● TASK DATA:
# # # #

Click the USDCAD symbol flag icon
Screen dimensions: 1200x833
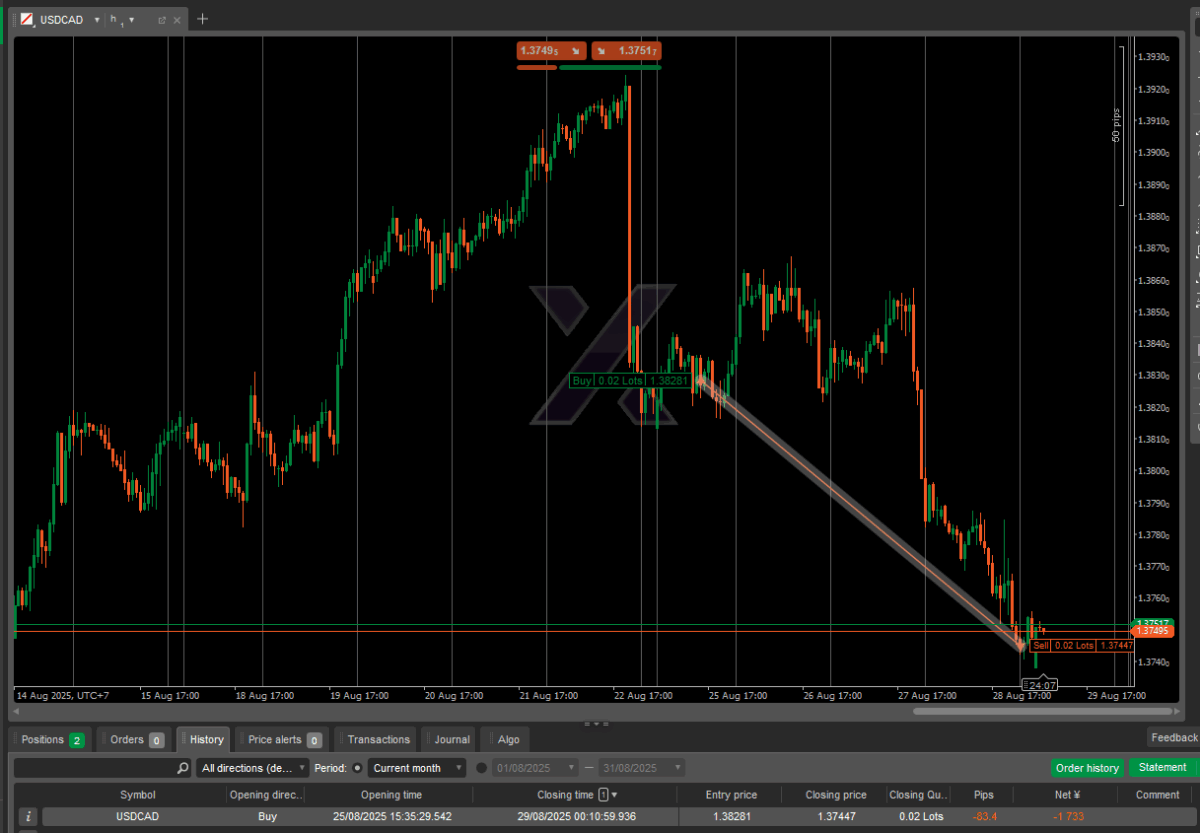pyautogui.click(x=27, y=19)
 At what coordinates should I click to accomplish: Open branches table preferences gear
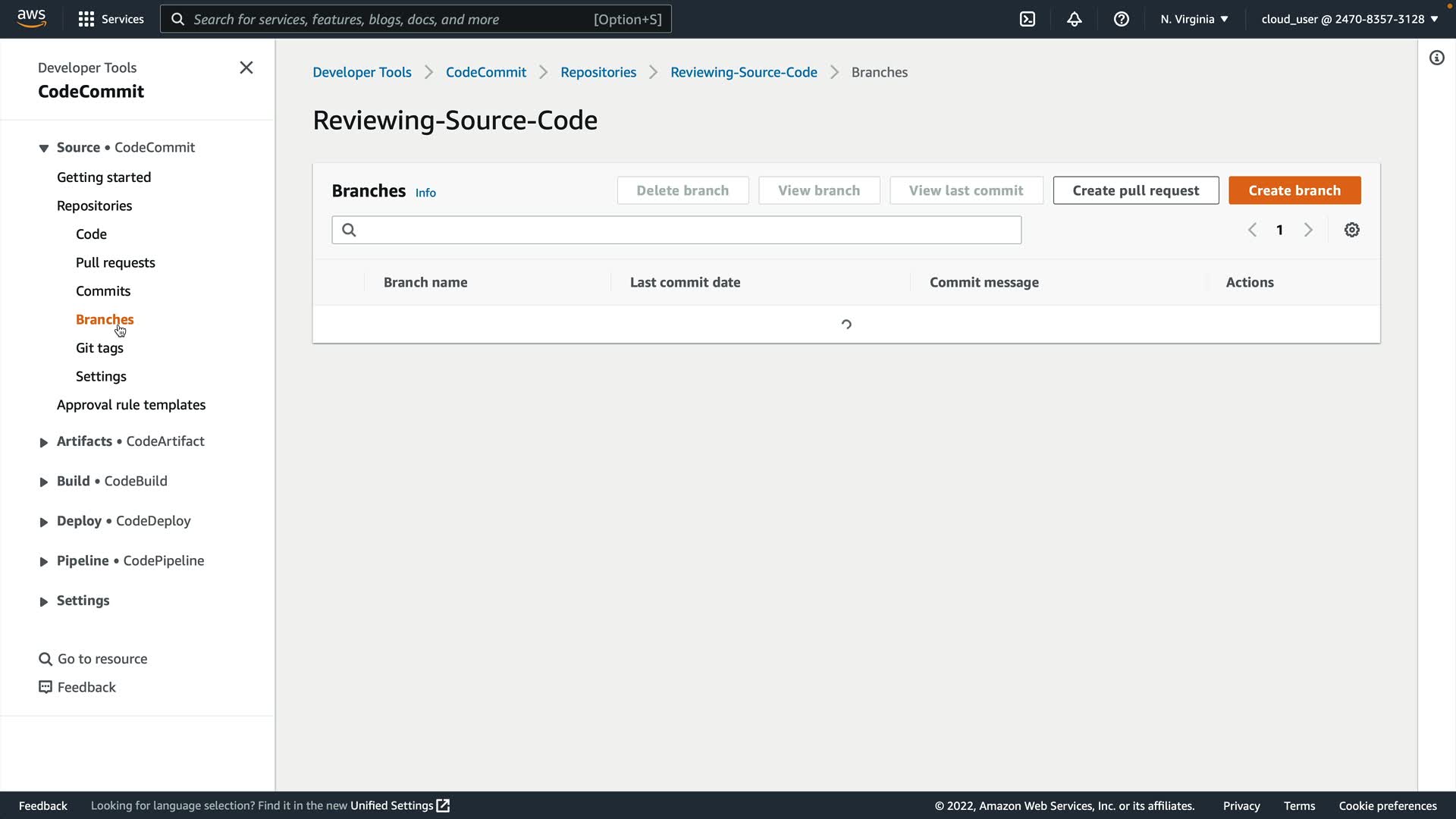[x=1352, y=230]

# # # #

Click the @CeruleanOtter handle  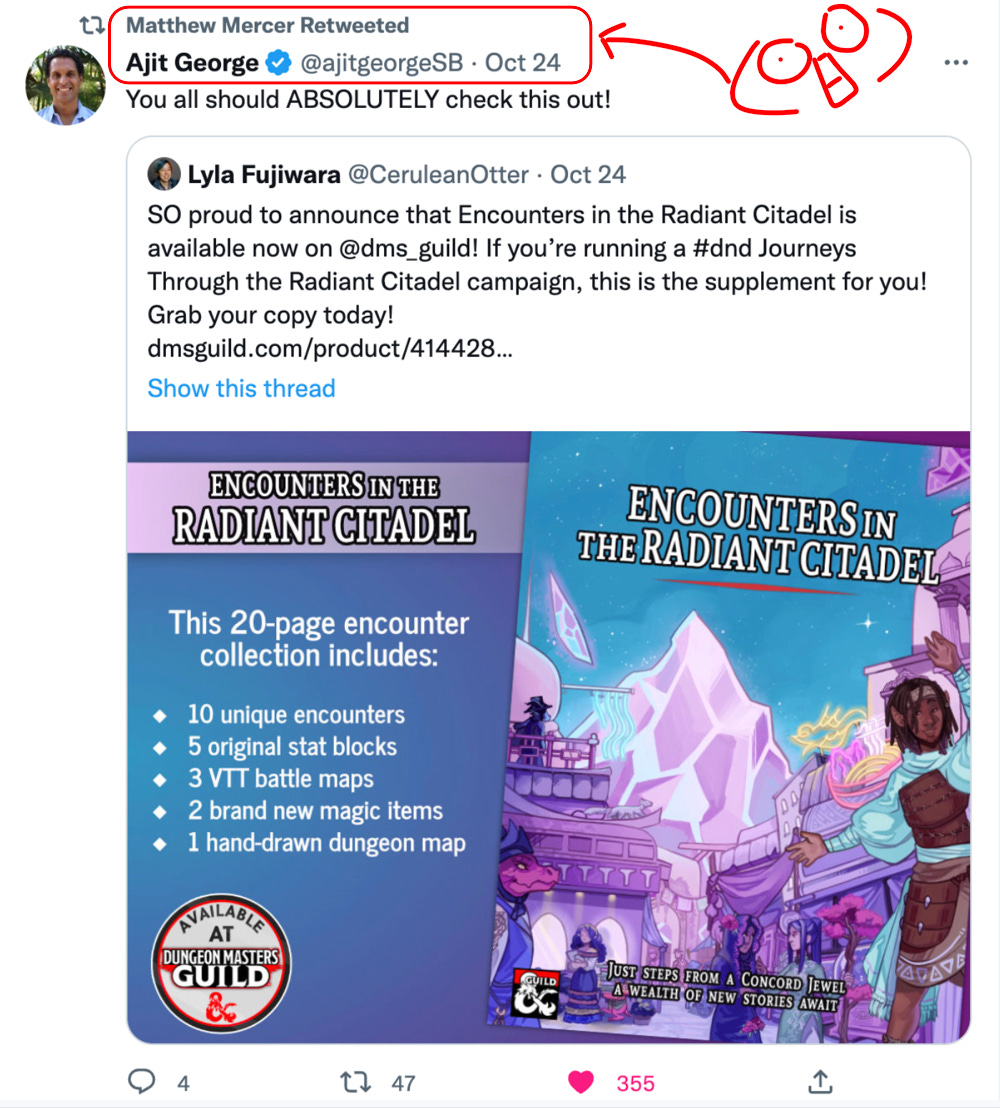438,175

# # # #

● YOUR INSTRUCTIONS: Scale the stretch of material from the line containing "Click the USDCAD symbol flag icon" through the line containing "[x=1352, y=230]" by rewriting those lines in full, requests included, with every coordinate in the answers multiplied by 2.2 and rounded to a whole number, halves rounded up. Leave the pictures out.

● ANSWER TO THIS EXERCISE:
Click the USDCAD symbol flag icon
Screen dimensions: 1200x833
pyautogui.click(x=59, y=42)
 At what coordinates should I click to accomplish: Open branches table preferences gear
[x=2974, y=506]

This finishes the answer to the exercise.